Don’t measure your portfolio’s performance from the top of the market, but over a longer and more sensible timeframe. Take a look at the charts below. Over the past five years, investors have received handsome growth. Even over the past year, equities are only a little below where they started.
Forget about it
Don’t look at your portfolio too often. Get on with more important things. Once a year is more than enough. If you are looking every day, then have a word with yourself – you are probably causing yourself unnecessary anxiety. And when consuming media, remember that good news doesn’t sell.
Accept that you cannot time when to be in and out of markets – it is simply not possible to do it successfully and consistently. Resign yourself to the fact. People predict crashes every year and as the chart above shows, they are almost always wrong. Even a blind squirrel finds the occasional nut.
You still own the assets
If markets have fallen, remember that you still own everything you did before (the same number of shares in the same companies, and the same bonds holdings).
Investing is for the long term
Most crucially, a fall does not turn into a loss unless you sell your investments at the wrong time. If you don’t need the money, why would you sell? Falls in the markets and recoveries to previous highs are likely to sit well inside your long-term investment horizon, i.e. when you need money to do the things that are really important to you.
Be confident that your (boring) defensive assets will come into their own, protecting your portfolio from some of equity market falls. You can see this in action in the one-year chart above. Be confident that you have many investment eggs held in different baskets.
Asset allocation & risk
The balance between your growth (equity) assets and defensive (high quality bond) assets was established between you and your adviser to make sure that you can withstand temporary falls in the value of your portfolio, both emotionally and financially. If necessary, your adviser may rebalance your portfolio to make sure that you have the right level of equities to benefit from future market rises.
Ask for help from your financial planner
We are here – at any time – to talk to you. Our job right now is to act as your behavioural coach to urge you to stay the course, to encourage fortitude, patience and discipline, at a time when that can feel very uncomfortable and counter-intuitive.
Look out for others
You may well have friends and family that are feeling just as bad as you, and maybe worse if they don’t have a financial planner – feel free to share these messages with them. We don’t have a crystal ball – nobody does – but history has sown that short-term emotional decision usually do a lot more harm than good.

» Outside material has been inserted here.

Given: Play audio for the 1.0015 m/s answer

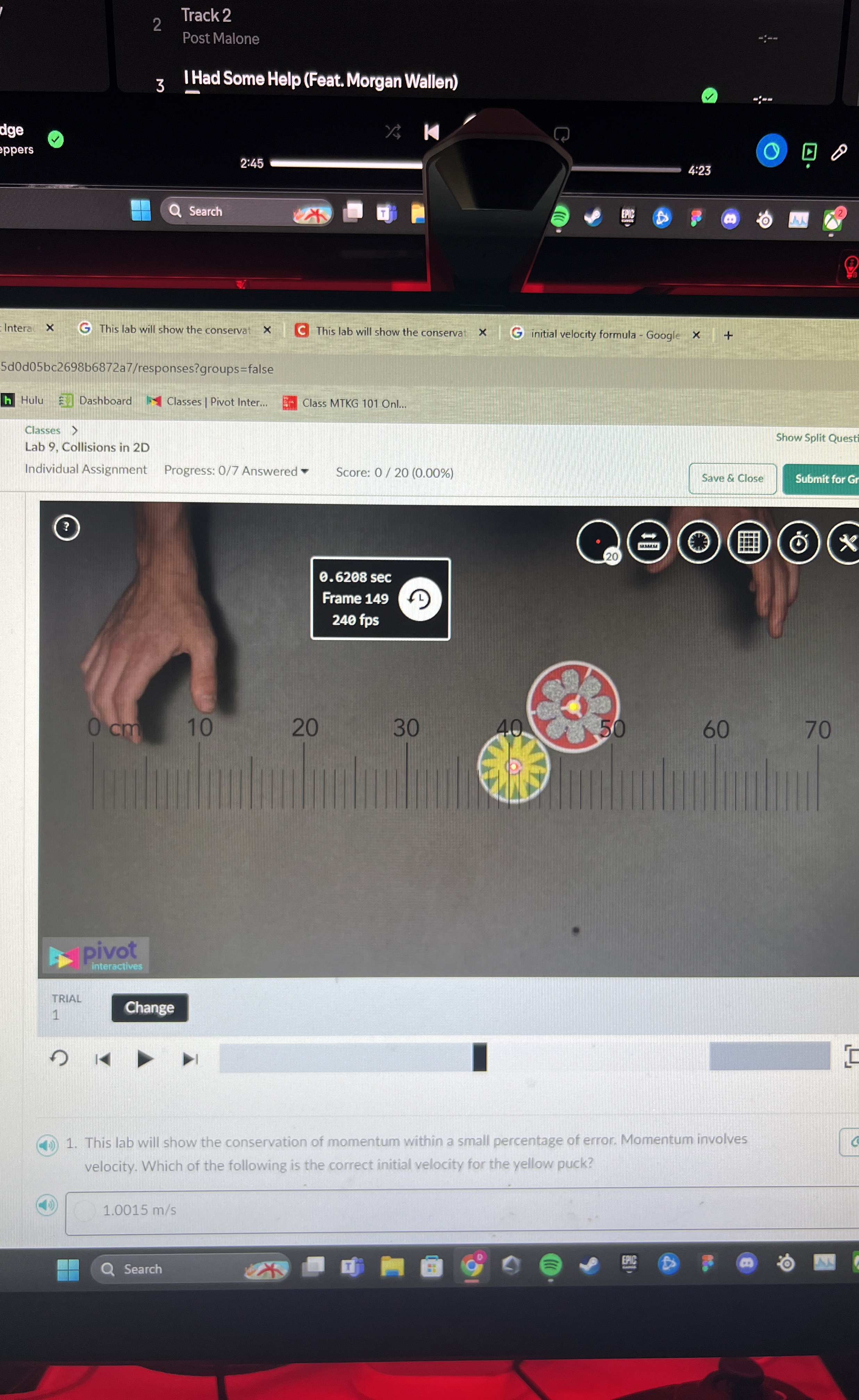Looking at the screenshot, I should tap(47, 1205).
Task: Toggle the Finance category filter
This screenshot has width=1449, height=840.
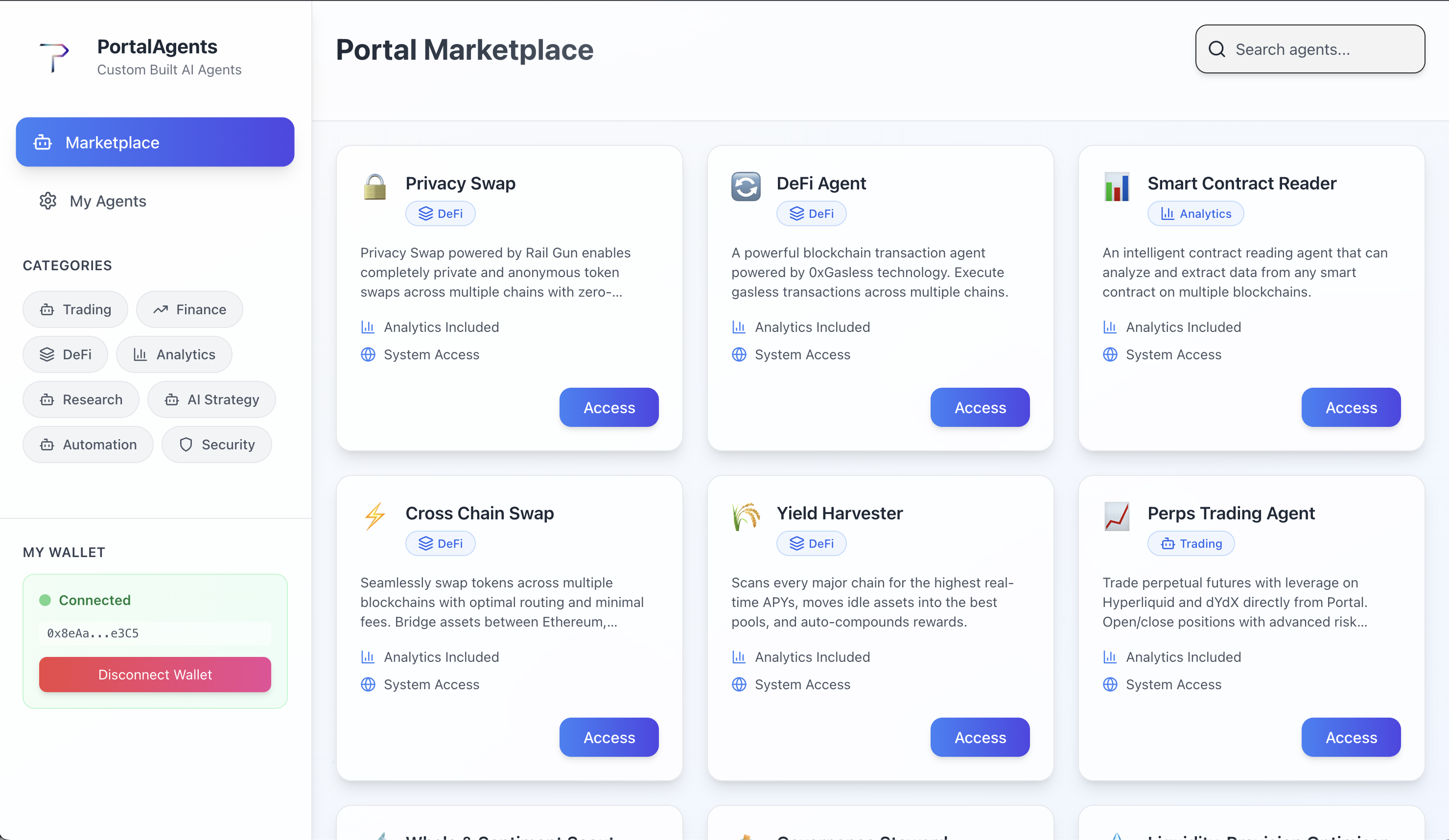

I understand that you are probably feeling very uncomfortable right now, and I want you to know that I know how you are feeling – I really do. Not only do I have my own pension and savings invested in exactly the same way that you do, but I also feel very much the responsibility of helping our firm look after hundreds of millions of pounds of your money and other clients.
Stay strong, and don’t suffer in silence – we’re in this together, and the Navigator team and I are here to help.
Please note that past performance is not a guide to the future, the value of an investment and the income from it could go down as well as up. You may not get back what you invest.